The response to this article is full of love and compassion, but among those pleading voices to fix this broken system, some were just so preoccupied with the quotation marks that the author placed on the word “accidental”, they argue that Dr. Bo’s death was ruled out as an accident, not suicide, and her insinuation is not welcomed and some went to calling it outright malicious. Those voices were not as loud to criticize the current dogma of taking advantage of our aspirations to become physicians to staff an understaffed hospital in the midst of the biggest pandemic in our lifetime. Some of those physicians that criticized the article are mostly attendings, some finished residency a long time ago, a lot still fantasizes and fetishizes the long grueling hours they had to go through during their term, it’s the norm, and anyone who tries to interject and attempt to voice concern to help move the needle on fixing this issue is not welcomed.
How and where did things get so wrong?
Residency is under the umbrella of the Accreditation Council for Graduate Medical Education (ACGME), and only they can determine and enforce the maximum work hours a resident can do in a week. The current weekly work hours are capped at 80 hours/week and no more than 28 hours continuously.

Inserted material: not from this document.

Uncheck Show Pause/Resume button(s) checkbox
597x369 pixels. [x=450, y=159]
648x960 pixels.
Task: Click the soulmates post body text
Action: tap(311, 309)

Stop and think about these numbers. Let’s do the math here, there are 168 hours in a week, assuming residents sleep for 7–8 hours a night (can we let them do that at least?), which leaves 112 hours a week for us to work with. Now take away those 80 stressful and scarring hours, you end up with 32 hours a week and 4.5 hours a day. As a resident, you have to squeeze in commuting to the hospital, preparing and eating your meals, go shopping, take care of your family and loved ones, and study.
Squeeze the rest of your life in 4–5 hours a day for 3–5 years depending on which specialty you chose, and if you want to subspecialize further which takes away more and more years.
And yeah, by the way, you still get paid almost nothing, close to the minimum wage for this.
DOES THIS SYSTEM MAKE SENSE TO ANYONE?
Well, it does to everybody in the medical field. You see, it is a compromise now for a far better and brighter future. Sadly, some of us don't even make it to that future, others carry life lingering scars that we can hardly shake off.
Physician exhaustion, burnout, and moral injury are rampant among medical trainees and physician attendings alike, almost 3 out of 4 physicians report depression or depressive symptoms. Suicide is much higher among physicians compared to the general population, both on the male and female sides, with females having higher numbers. Let's not forget about substance abuse, doctors have higher rates of alcohol abuse compared to the general public, as if drowning our sorrow in alcohol works, but that’s the statistics for you.
We need better protection for our residents and fellows, and I don't believe ACGME is the one to deliver this protection, as no amount of extra “ping pong” tables or resident lounges would be enough to cover the pain and loneliness we face.
I want to extend my words of condolences to the residents who passed in this lonely and unjust world. Let our voices rise and echo across this dark and empty space to fill it with their names. We need to be better, we need to talk about this more.